Start of Information given

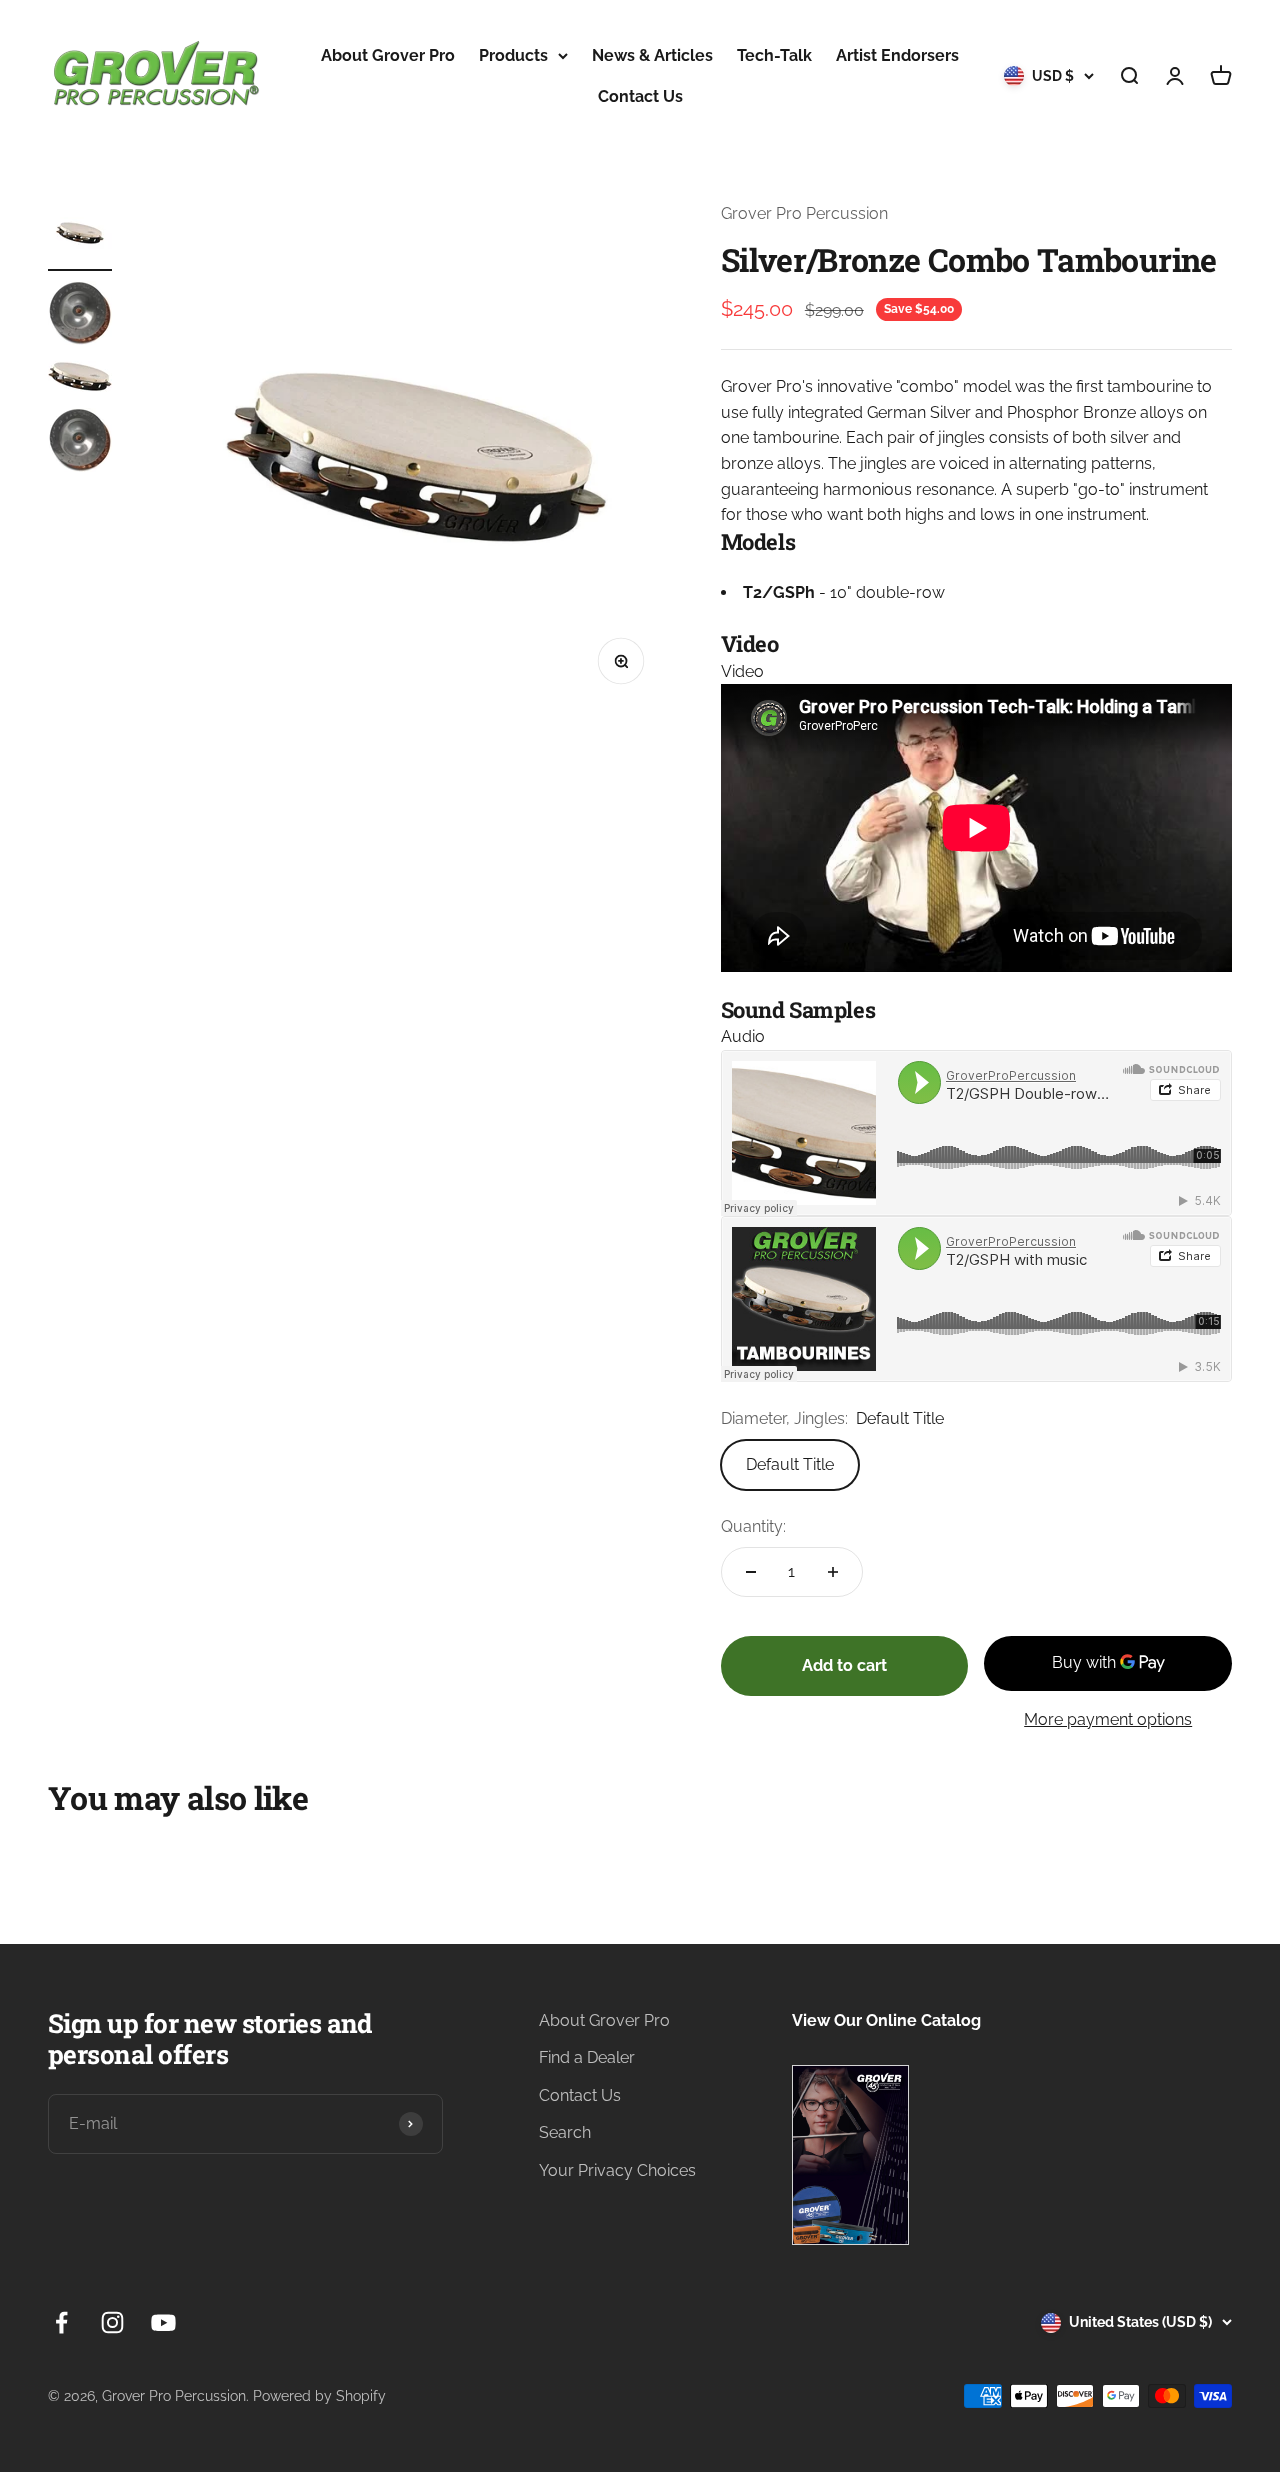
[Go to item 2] (80, 316)
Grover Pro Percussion (804, 213)
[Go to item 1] (80, 236)
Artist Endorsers (897, 55)
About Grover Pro (388, 55)
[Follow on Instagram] (112, 2322)
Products (513, 55)
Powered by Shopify (319, 2396)
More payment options (1108, 1719)
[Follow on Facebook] (61, 2322)
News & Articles (652, 55)
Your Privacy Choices (617, 2170)
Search (565, 2132)
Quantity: (753, 1526)
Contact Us (640, 96)
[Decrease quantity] (751, 1572)
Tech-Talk (774, 55)
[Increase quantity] (833, 1572)
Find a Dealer (587, 2057)
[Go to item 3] (80, 379)
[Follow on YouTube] (163, 2322)
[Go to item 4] (80, 443)
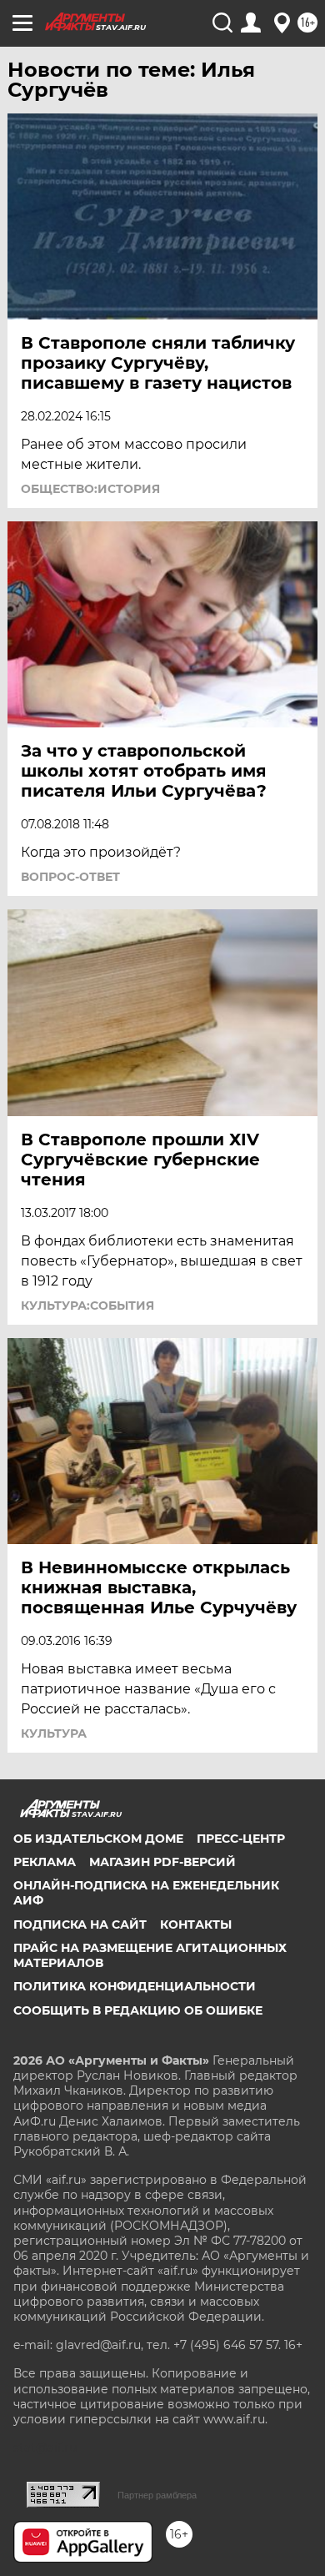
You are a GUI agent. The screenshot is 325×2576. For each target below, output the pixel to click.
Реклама (44, 1861)
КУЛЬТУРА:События (87, 1305)
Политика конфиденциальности (134, 1986)
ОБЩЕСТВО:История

End of Information given

### Problem statement
Scan the data for the string "Grover" and copy each line in which it occurs.

### Answer below
Grover Pro Percussion (804, 213)
About Grover Pro (388, 55)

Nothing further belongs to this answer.